Is there a way to execute a native binary from a pipe?

I don't believe this is possible. The exec(2) system call always requires a filename or absolute path (the filename is always a char*). posix_spawn also has similar requirements for a filename.

The closest you could do is pipe the output into a named pipe and try executing from the pipe. That may work, although the shell may refuse to execute any file that does not have the --x--x--x bits set. Create the pipe with mkfifo(1) and see if you can get it to work.

Another approach would be to write something that reads standard input, writes a file out to a temporay area, sets the --x bits on it, forks and execs then deletes the file. The inode and contents will remain until the program finishes executing but it won't be accessible through the file system. When the process terminates the inode will be released and storage will be returned to the free list.

EDIT: As Mat points out, the first approach won't work as the loader will attempt to demand-page in the executable, which will generate random seek traffic on the file, and this isn't possible on a pipe. This leaves some sort of approach like the second.

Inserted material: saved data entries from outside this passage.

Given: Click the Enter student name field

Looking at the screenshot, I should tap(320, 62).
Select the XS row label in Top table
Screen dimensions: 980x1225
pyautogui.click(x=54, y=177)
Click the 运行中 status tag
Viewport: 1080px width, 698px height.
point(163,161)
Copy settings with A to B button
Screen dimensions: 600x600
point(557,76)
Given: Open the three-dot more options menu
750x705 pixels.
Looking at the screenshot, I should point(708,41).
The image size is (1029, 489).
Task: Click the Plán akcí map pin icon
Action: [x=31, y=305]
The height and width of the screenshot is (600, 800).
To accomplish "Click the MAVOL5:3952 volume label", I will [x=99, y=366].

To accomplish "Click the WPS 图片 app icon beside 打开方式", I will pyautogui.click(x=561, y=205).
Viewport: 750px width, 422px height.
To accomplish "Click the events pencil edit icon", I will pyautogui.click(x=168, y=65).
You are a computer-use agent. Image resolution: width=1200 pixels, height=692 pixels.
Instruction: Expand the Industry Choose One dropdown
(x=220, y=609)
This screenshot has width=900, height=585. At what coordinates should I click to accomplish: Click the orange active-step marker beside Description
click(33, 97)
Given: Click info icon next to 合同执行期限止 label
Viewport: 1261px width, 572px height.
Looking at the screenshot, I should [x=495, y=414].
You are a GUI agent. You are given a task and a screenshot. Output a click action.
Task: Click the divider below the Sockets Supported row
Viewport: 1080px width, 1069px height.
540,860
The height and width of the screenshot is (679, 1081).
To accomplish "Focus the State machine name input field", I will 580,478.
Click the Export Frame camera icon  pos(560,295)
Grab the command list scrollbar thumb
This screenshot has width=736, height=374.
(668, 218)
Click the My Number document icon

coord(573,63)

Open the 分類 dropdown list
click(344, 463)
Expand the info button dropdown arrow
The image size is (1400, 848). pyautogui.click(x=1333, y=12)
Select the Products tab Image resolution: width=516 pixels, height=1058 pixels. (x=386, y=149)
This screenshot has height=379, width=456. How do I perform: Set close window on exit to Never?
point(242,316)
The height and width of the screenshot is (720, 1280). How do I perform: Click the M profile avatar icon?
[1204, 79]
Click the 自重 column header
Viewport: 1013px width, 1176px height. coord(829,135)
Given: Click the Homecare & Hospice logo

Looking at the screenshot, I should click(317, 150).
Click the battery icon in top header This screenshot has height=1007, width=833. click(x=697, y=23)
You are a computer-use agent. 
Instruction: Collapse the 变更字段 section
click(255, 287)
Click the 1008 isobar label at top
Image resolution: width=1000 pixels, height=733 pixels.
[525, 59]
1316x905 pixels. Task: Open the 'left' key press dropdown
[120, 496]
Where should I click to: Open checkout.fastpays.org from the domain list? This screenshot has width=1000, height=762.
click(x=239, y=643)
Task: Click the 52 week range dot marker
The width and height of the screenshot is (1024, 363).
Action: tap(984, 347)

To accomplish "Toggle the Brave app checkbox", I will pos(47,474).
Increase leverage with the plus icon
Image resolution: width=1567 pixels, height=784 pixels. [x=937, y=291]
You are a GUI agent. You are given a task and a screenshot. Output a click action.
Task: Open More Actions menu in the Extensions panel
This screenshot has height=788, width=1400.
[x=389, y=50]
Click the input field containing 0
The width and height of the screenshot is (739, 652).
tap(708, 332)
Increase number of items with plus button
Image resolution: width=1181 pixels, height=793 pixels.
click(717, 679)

A solution using memfd syscall: https://github.com/abbat/elfexec

It creates a named file descriptor in memory which could be used in exec. A pseudo-code:

#include <linux/memfd.h>
...
int memfd = syscall(SYS_memfd_create, "someName", 0);
...
write(memfd,... elf-content...);
...
fexecve(memfd, argv, environ);

You could try tcc, which will compile and execute a program in one step, without writing any intermediate files. It's not gcc, which may be a problem for you, but it is spectacularly fast, so it may even bet better than gcc for your purposes.